How to antique a plain plaster or resin picture frame into a beautiful, antiqued home accent piece, suitable for framing your most romantic pictures. As you can see, this easy distressing technique subtly highlights the decorative features, such as a cupid, angel, cherub, flowers or a scroll, that are molded into the frame.
- Purchased Plaster or Resin Picture Frame
- Acrylic Paint
- Paint Brush
- Lint Free Cloth
- Varnish [optional]
This way of antiquing is very easy and almost fool proof! I purchased this resin picture frame for less than two dollars and though it was rather plain, being all white and not very interesting, I knew there was potential.
Simply wipe your frame clean of any finger prints, etc. Choosing the paint colour is the single most important step in this project.
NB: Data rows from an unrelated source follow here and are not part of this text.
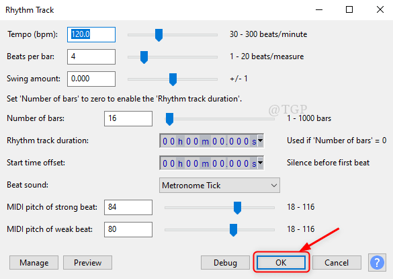393x279 pixels.
Task: Preview the rhythm track
Action: 88,262
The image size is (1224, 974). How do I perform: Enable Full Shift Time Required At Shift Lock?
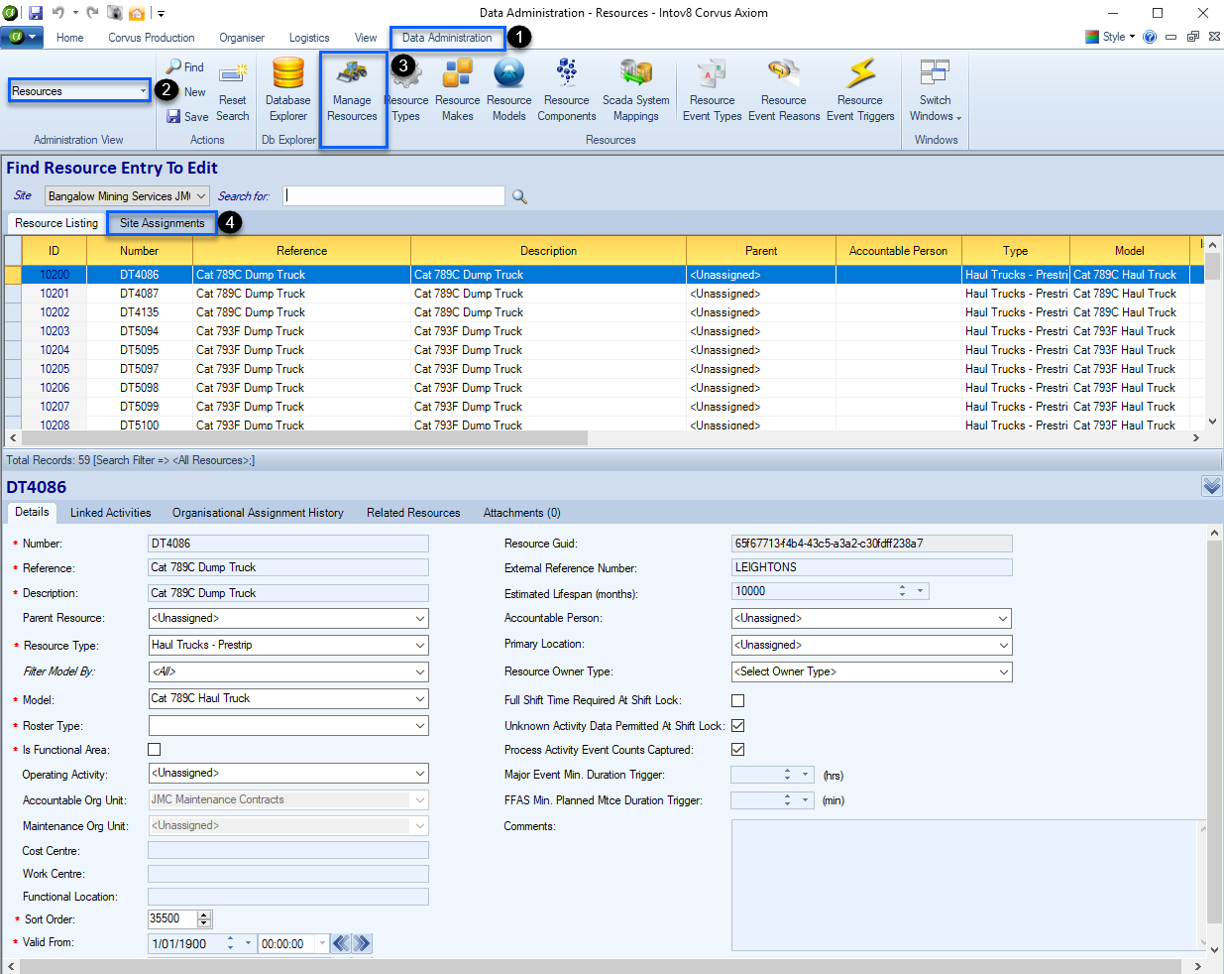tap(737, 700)
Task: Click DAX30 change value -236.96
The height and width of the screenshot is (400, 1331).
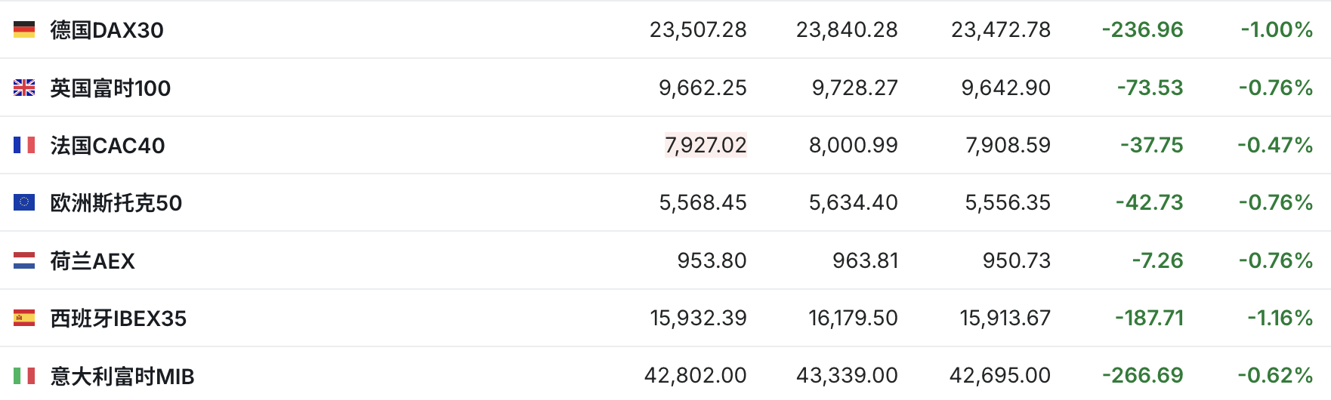Action: coord(1142,29)
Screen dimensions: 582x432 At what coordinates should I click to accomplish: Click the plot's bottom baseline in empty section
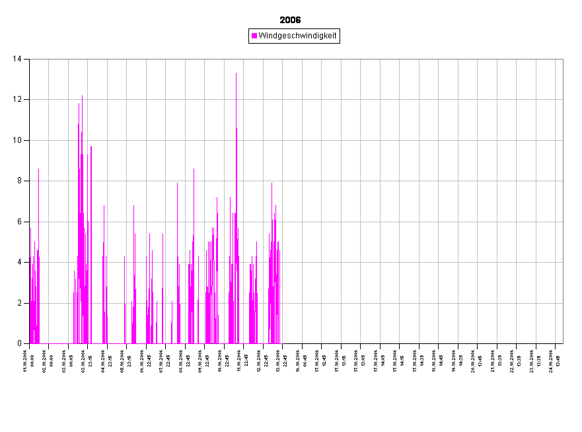pyautogui.click(x=423, y=343)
Although Burnt Umber and Burnt Sienna are often favourite colours for this, using such harsh colours takes practice and is often the cause of crafters failing in this technique. Choose softer paint shades instead for a more understated, elegant effect.
I chose a soft taupe shade for my frame. You can use any colour you like, but pinks and greens are great choices – just be sure to stay with softer shades for subtle antique effects.
Dip your brush into your paint and pat away most of the paint onto a paper towel. Your paint brush should be almost dry of paint. Gently brush over the entire frame, adding more paint as necessary and filling crevices with paint. Once you have completed a small area, you’ll get the feel for the brush and know if you can apply more pressure or if less pressure is required.
The final step is to remove some of the paint in the raised areas. Using a slightly damp (not wet), lint-free cloth, wipe the raised areas of the frame, removing some of the paint that you just applied. Don’t worry if you remove too much in this step, as you can always reapply a little more until you get a look that you like.
This really is a wonderful and easy painting technique that can be applied to many surfaces.
You may want to finish your frame with a final coat of varnish to protect your paint. This is not absolutely necessary, as the paint may simply wear a little in time and perhaps enhance the finish. However, if the finish is exactly as you want it and you prefer no wear on the paint, add at least two coats of varnish, allowing each coat to dry before applying the next.